As an update, on July 2 a young female minke whale was observed floating dead in New Bedford harbor. She was lifted by a heavy-duty crane and put on a flatbed truck to be delivered, according to the New Bedford Light, to researchers in Cape Cod for a necropsy.
And as if the whale was giving us a message — if you believe in such things — she ended up at a marine terminal that is being turned into a “staging area for the offshore wind industry.” New Bedford is also where several gigantic towers arrived by ship from Portugal, unloaded at the end of May to begin construction of Vineyard Wind located off of Martha’s Vineyard, noted by its CEO Klaus Moeller as being “the very first towers of the first turbine…” (At this point, construction is well underway with “steel in the water” as Klaus said at the beginning of June).
Giant offshore turbines vs. very tiny birds
We love our piping plovers in New Jersey. We close off recreational beach areas so they can nest unmolested, we count them, we even name them. We’re so into protecting these seven-inch, migrating shore birds, that a big beach event, the Ocean Mile Swim in Barnegat Light, may be cancelled this year — the second time in a row — because one of the nesting pairs with soon-to-be fledgling chicks was found to be on the move. The male, named Man, is marching his family “all over the place,” according to a state update. That means a 200-meter buffer must be established on all sides of the nest wherever they eventually settle.
But piping plovers have an agenda. And every year at the end of July, under cover of night they take off on a long journey south, some even going as far as the Caribbean, to return in the spring.
It appears, however, that all these protective measures to help reestablish the population of these tiny birds, listed as “Threatened” under the Endangered Species Act, end where the offshore wind turbines begin.
As discussed in the robust comments (covering a wide variety of issues) submitted by the group Save LBI to the Bureau of Ocean Energy Management (BOEM) in response to the agency’s draft Environmental Impact Statement (DEIS) for one project, this little bird doesn’t stand a chance.
“It migrates offshore, north-south and must cross the project area in and out from their nests. If heading toward turbines, it would (be) quite difficult for a 7-inch bird to first perceive and then avoid rotating blades with a 774-foot diameter and blade tip speeds approaching 200 miles per hour creating highly turbulent conditions.”
“If the bird does detect an obstacle and tries to change course there are additional difficulties. If it is approaching the turning blades against the wind, it will experience a very significant pressure drop in front of the blades which will suck it into the blade-swept area. If it is approaching the turning blades with the wind behind it and seeks to change course it has to counter that wind speed, which is likely to be significant during operation of the turbine.
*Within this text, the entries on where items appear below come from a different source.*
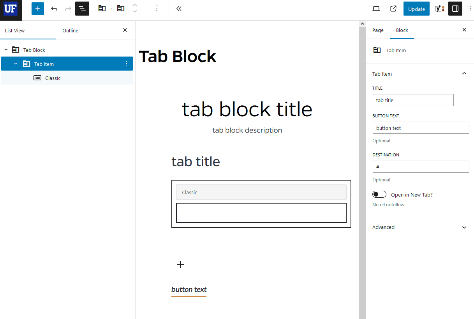Open the Tab Item options kebab menu
474x319 pixels.
pyautogui.click(x=126, y=63)
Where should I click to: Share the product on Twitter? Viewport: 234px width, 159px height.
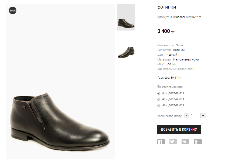173,142
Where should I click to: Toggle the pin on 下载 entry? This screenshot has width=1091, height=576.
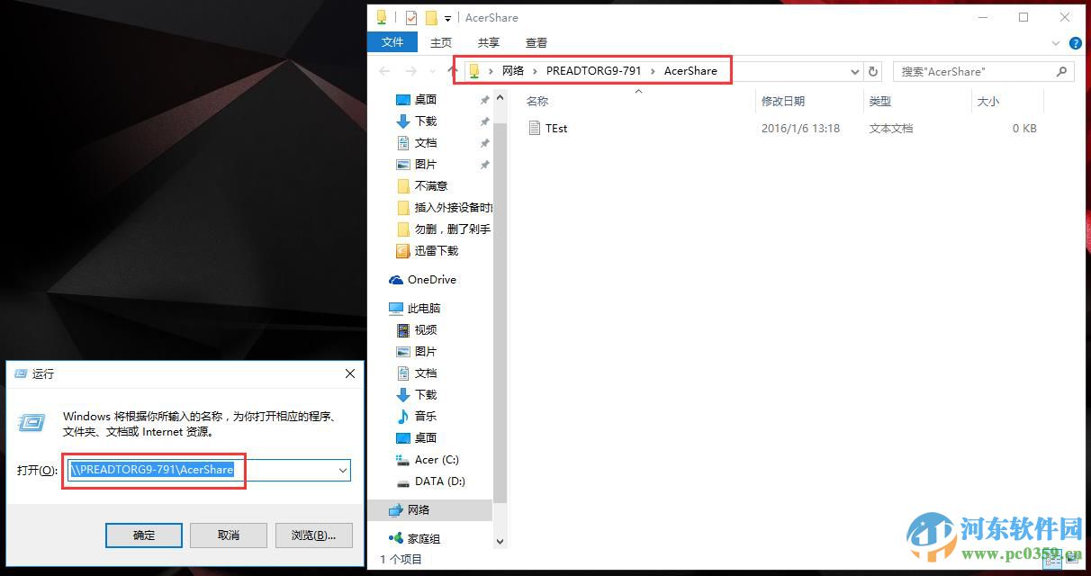click(x=484, y=119)
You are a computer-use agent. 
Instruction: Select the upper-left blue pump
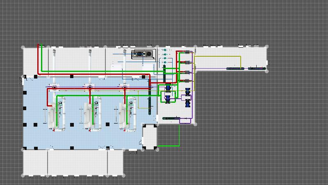point(168,88)
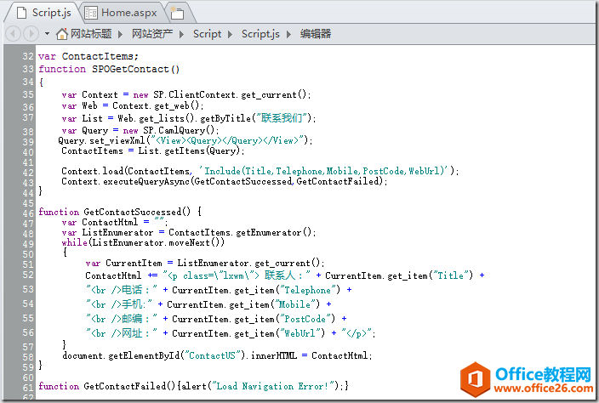Open the navigation history dropdown arrow
Image resolution: width=599 pixels, height=403 pixels.
(x=47, y=34)
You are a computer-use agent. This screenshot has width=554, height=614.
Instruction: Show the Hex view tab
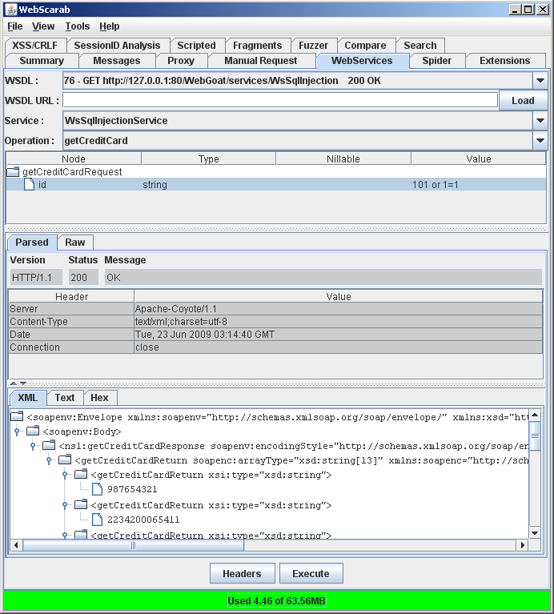tap(99, 398)
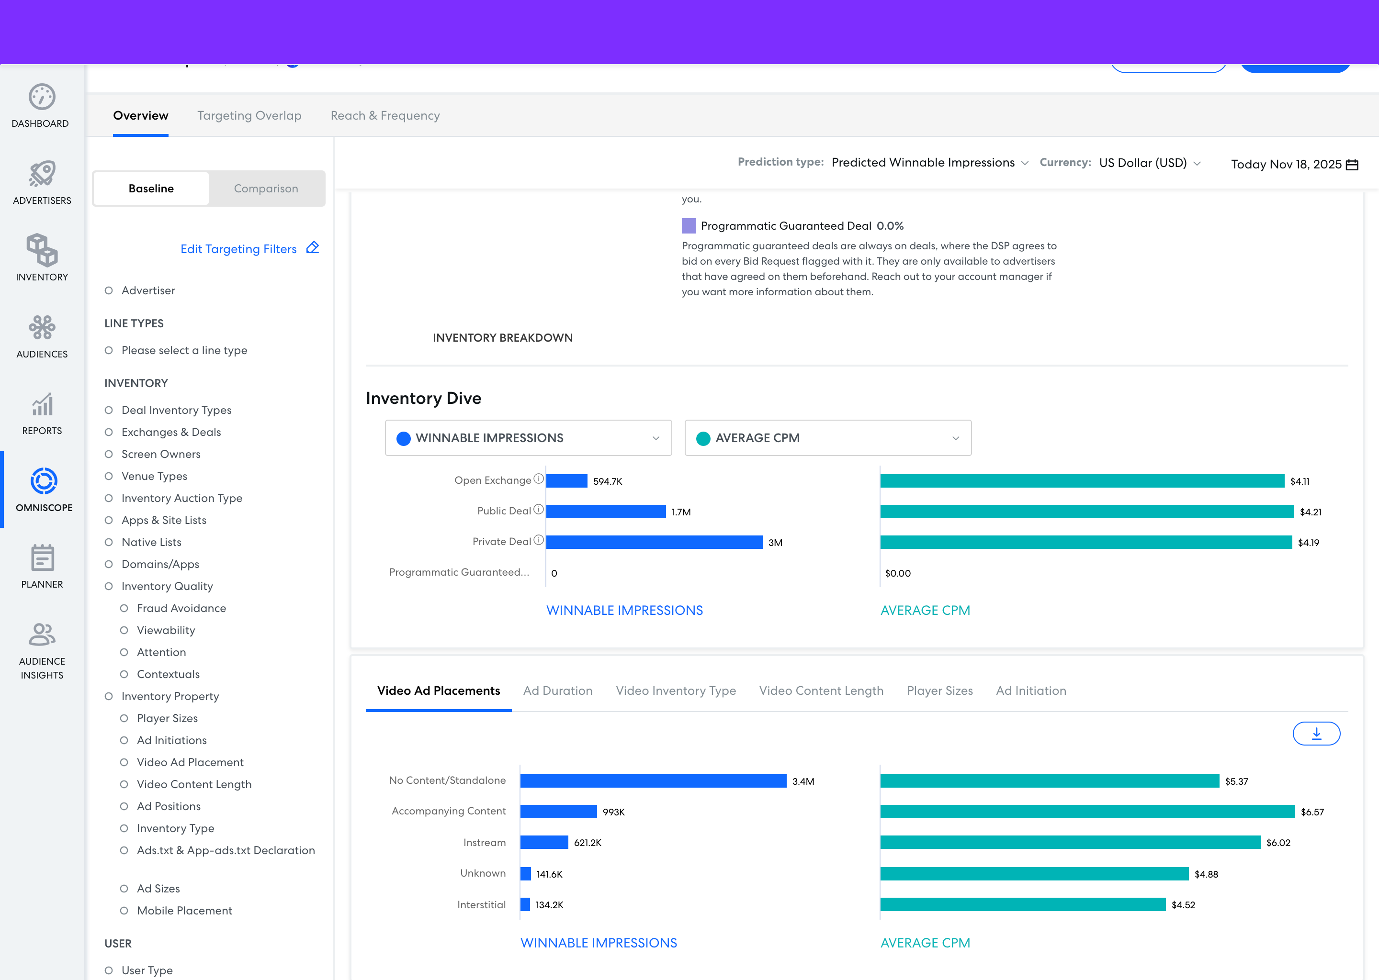
Task: Expand the Average CPM metric dropdown
Action: click(827, 438)
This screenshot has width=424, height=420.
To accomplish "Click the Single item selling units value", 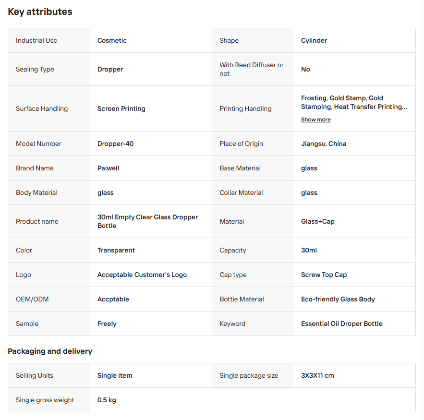I will (115, 376).
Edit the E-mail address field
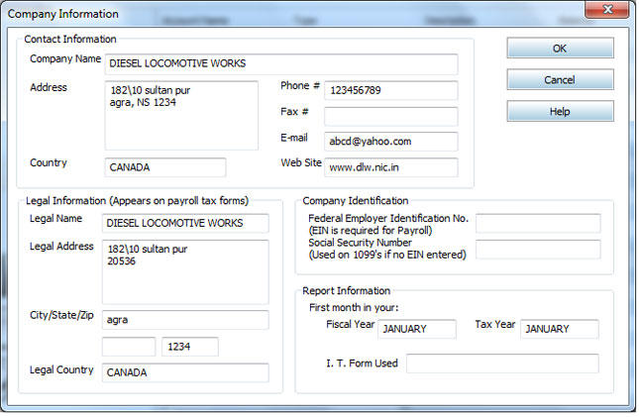This screenshot has width=639, height=417. 390,142
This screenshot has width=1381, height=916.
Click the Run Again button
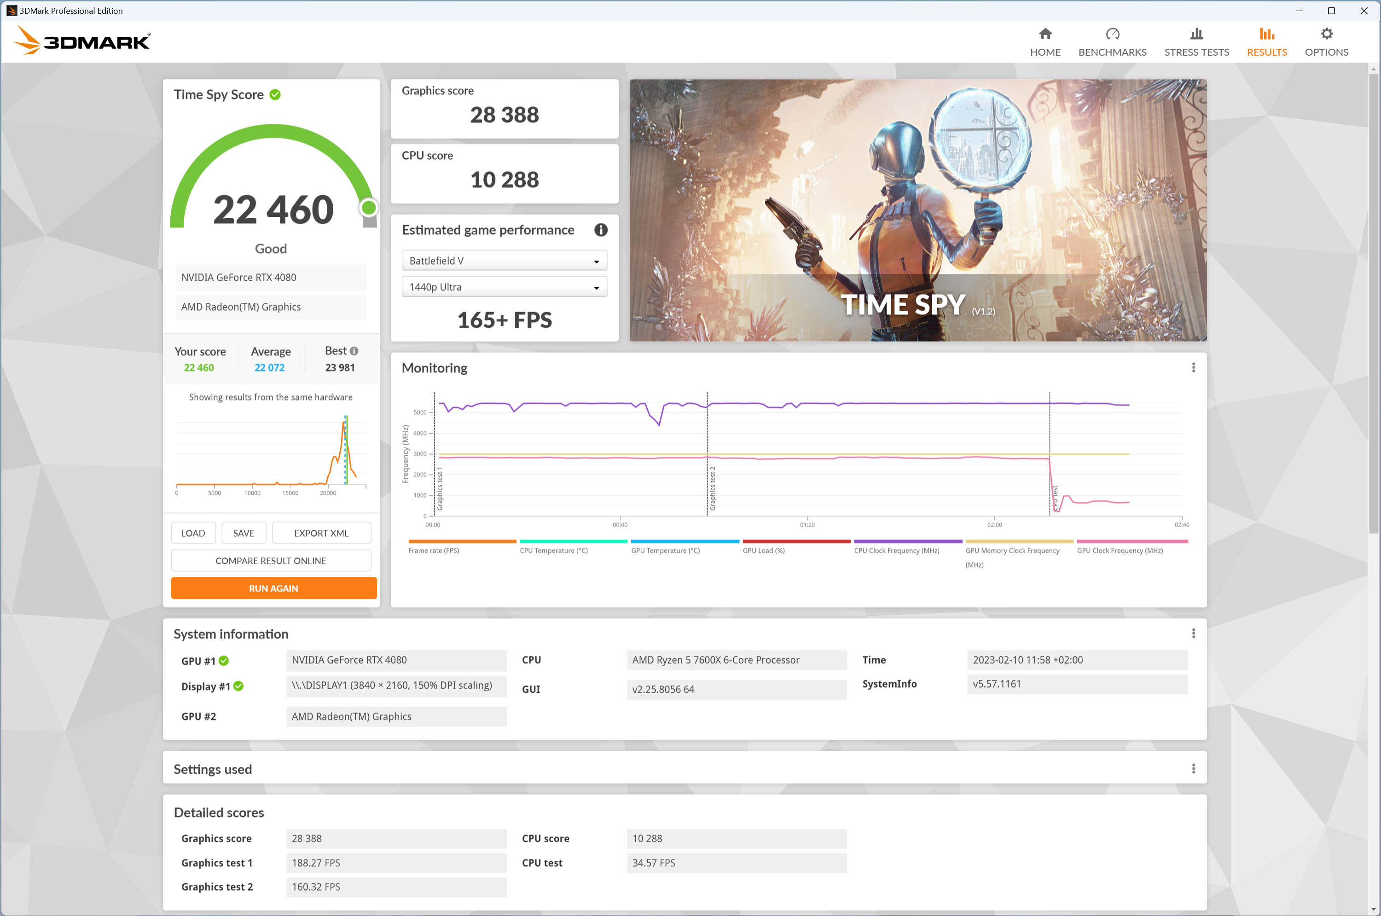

If it passes through the swept area, it will experience that same pressure drop behind the blades.”
BOEM goes so far as to ridiculously state in its DEIS that the “flashing red tower lights” (required by the FAA) will somehow help alert piping plovers to the spinning obstacles directly in their migratory path.
More realistically, as researchers, led by Pamela H. Loring of the University of Massachusetts, stated in a recent study: the “risk of collision (to piping plovers) is potentially higher at night due to reduced visibility of turbines (Exo et al. 2003) and attraction or disorientation effects from artificial lighting on turbine towers.”
If, in fact, if both Atlantic Shores projects (one being the subject of the DEIS) are constructed, it will consist of 357 giant wind turbines, each up to three football fields high.
Imagine how that will look from the sky if you’re a tiny bird trying to get back to your winter home — and again in the spring when nature calls you back to New Jersey.